Par acte sous seing privé en date du 03 août 1999, prenant effet au 1er septembre 1999, M. [I] [H] a consenti un bail à usage d’habitation à Mme [G] [Y] pour une maison d’habitation située 32 rue Jacques Cartier à TOULOUSE moyennant un loyer mensuel de 3000 francs, soit 457,35 euros.

Suite au décès de M. [I] [H] survenu le 08 juin 2000, M. [O] [H] est devenu propriétaire du bien immobilier.

Le 24 juin 2013, Mme [R] [H], mère de M. [O] [H], a autorisé, pour le compte de celui-ci, mineur, Mme [G] [Y] à exercer une activité professionnelle dans la dépendance de l’habitation.
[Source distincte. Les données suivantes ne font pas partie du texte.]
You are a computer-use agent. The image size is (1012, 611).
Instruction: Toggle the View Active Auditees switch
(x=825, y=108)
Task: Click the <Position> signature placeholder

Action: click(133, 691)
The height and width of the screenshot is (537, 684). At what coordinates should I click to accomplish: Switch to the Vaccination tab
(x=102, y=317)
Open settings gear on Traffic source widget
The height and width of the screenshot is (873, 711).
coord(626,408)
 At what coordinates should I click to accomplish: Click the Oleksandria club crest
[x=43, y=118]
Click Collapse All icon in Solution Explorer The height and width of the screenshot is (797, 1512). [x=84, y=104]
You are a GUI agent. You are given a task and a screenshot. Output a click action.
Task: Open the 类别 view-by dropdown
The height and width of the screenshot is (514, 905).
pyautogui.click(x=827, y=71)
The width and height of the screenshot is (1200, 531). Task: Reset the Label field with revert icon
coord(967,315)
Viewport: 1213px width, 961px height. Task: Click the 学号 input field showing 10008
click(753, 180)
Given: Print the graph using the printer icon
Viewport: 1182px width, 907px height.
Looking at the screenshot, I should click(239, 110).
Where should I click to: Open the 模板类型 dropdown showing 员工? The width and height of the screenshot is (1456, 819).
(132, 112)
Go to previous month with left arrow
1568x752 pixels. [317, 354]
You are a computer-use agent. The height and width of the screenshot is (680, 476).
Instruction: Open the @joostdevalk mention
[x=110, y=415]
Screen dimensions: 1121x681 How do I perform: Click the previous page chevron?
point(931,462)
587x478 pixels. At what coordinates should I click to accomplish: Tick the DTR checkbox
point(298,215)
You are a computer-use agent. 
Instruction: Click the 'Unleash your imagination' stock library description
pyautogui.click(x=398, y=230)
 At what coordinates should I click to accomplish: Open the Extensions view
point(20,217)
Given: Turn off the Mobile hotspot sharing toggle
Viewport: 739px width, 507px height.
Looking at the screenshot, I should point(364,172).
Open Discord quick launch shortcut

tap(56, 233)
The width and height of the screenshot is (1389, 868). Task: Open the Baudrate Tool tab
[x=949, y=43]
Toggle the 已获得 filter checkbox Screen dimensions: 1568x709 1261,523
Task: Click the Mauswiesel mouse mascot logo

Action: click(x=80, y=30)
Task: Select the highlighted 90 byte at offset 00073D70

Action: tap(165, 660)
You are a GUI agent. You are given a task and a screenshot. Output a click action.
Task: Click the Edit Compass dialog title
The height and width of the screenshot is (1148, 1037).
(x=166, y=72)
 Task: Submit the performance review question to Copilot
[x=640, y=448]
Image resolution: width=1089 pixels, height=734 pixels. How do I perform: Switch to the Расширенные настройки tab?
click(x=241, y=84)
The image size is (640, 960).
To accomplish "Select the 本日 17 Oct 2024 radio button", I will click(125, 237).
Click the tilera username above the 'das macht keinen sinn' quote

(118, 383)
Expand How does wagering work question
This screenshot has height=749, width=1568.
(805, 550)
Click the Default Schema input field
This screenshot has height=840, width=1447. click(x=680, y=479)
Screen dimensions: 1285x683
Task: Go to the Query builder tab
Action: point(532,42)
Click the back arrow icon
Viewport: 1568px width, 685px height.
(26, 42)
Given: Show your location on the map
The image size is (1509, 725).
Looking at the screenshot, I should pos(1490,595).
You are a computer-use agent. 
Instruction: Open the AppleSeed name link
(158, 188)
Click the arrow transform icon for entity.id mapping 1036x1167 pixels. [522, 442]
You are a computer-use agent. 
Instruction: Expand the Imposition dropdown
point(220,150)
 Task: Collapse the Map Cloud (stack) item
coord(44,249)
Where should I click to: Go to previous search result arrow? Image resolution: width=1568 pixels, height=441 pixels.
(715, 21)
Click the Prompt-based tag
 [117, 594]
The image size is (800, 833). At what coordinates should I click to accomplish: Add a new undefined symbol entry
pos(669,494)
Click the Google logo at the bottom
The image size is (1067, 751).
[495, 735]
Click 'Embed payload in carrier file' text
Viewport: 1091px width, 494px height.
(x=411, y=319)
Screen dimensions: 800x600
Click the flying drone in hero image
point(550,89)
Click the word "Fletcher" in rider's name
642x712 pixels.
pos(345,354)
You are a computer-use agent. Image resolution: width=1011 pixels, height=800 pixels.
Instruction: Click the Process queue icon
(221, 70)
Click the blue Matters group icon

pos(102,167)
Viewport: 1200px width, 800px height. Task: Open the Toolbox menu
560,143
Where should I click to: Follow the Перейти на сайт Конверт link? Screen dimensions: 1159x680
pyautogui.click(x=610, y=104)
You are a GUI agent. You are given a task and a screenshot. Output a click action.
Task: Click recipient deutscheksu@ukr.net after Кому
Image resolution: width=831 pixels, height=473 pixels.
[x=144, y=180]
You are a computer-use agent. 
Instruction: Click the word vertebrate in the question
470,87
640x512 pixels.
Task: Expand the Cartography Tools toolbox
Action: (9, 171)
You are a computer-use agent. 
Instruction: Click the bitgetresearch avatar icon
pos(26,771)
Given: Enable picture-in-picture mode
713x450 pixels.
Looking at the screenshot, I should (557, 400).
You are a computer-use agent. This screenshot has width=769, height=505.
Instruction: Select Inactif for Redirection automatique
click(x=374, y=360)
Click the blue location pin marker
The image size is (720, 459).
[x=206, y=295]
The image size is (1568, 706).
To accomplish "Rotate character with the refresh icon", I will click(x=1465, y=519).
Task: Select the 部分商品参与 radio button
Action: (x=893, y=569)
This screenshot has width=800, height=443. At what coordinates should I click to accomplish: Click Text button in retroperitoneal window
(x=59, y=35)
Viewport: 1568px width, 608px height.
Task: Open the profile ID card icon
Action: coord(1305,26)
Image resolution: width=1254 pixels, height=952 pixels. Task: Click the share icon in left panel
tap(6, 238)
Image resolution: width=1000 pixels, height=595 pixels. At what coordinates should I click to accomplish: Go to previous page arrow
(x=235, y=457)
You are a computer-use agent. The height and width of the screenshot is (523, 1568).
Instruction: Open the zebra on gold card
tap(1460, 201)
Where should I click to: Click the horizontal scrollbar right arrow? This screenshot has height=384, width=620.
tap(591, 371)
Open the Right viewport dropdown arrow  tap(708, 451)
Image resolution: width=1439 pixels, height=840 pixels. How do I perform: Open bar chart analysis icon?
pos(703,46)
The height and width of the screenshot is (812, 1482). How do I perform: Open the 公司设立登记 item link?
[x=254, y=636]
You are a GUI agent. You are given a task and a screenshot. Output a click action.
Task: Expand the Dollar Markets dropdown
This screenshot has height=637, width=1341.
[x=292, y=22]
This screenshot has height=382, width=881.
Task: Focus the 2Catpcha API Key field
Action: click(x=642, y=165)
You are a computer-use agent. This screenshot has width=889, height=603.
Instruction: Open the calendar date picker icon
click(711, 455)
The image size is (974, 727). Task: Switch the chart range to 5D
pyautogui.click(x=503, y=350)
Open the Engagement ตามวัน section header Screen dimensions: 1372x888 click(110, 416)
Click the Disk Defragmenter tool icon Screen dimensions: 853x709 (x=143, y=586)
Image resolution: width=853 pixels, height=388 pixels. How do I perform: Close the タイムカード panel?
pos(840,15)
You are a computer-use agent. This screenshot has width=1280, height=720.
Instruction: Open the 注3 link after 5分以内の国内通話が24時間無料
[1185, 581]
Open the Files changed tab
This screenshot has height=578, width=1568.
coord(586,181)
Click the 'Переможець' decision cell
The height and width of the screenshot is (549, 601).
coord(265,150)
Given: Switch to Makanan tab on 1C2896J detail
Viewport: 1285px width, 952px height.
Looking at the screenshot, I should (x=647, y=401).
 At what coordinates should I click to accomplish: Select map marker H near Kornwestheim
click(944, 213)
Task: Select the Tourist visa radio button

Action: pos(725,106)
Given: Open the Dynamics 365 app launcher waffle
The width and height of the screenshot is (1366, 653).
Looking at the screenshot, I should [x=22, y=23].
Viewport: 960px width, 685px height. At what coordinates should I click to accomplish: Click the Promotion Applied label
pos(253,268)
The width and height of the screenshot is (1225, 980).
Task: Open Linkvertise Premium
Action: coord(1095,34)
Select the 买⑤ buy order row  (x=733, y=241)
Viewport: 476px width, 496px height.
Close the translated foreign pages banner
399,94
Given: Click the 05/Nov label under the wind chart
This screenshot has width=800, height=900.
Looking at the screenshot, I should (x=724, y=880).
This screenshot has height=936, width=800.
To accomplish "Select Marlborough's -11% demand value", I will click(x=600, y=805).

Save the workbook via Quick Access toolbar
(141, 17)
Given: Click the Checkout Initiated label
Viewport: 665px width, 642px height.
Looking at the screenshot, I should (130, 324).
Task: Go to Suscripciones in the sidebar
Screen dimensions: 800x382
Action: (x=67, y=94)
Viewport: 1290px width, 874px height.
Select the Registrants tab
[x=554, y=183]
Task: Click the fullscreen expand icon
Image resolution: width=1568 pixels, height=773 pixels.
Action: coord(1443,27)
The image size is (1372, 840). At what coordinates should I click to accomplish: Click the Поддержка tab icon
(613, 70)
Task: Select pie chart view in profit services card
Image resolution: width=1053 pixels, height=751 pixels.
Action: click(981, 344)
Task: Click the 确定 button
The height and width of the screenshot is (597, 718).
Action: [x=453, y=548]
Suivant exploit d’huissier en date du 23 février 2023, M. [O] [H] a délivré congé pour vendre à Mme [G] [Y] pour le 31 août 2023.

Mme [G] [Y] s’est maintenue dans les lieux après cette date.

M. [O] [H] a fait assigner Mme [G] [Y], par exploit de commissaire de justice, devant le juge des contentieux de la protection de Toulouse aux fins notamment de voir valider le congé, déclarer cette dernière occupante sans droit ni titre, ordonner son expulsion sous astreinte, ordonner la communication de l’attestation assurance habitation et de l’entretien de la chaudière sous astreinte, et la condamner au paiement de la somme de 578 euros au titre des charges récupérables.

Appelée à l’audience du 12 février 2024, l’affaire a fait plusieurs renvois avant d’être retenue à l’audience du 24 septembre 2024.

A l’audience du 24 septembre 2024, M. [O] [H], représenté par son conseil, se rapporte à ses conclusions responsives n° 2 déposées et sollicite :
* à titre principal,
– de constater la validité du congé délivré le 23 février 2023 à effet au 1er septembre 2023,
* à titre subsidiaire :
– de prononcer la résiliation judiciaire du bail aux torts exclusifs de la locataire pour manquement à son obligation d’entretien et de conservation de l’immeuble et du paiement de l’intégralité du loyer et des charges ;
* en tout état de cause,
– d’ordonner l’expulsion de Mme [G] [Y] sous astreinte de 50 euros par jour de retard, et de tout occupant de son chef,
– de rejeter l’intégralité des demandes de Mme [G] [Y] tant au titre de la contestation du congé que de la tentative de rejet des sommes dues au titre des charges, ainsi qu’au titre des délais pour quitter les lieux,
– de condamner Mme [G] [Y] au paiement d’une indemnité d’occupation mensuelle égale au montant des loyers et charges actuels, soit 520 euros, jusqu’à la libération des lieux,
– de condamner Mme [G] [Y] à lui verser la somme de 578 euros au titre des charges récupérables pour les années 2021 à 2023,
– de condamner Mme [G] [Y] à lui verser la somme de 2000 euros au titre du préjudice moral subi,
– de condamner Mme [G] [Y] au paiement de 2000€ en vertu de l’article 700 du Code de procédure civile outre les entiers dépens.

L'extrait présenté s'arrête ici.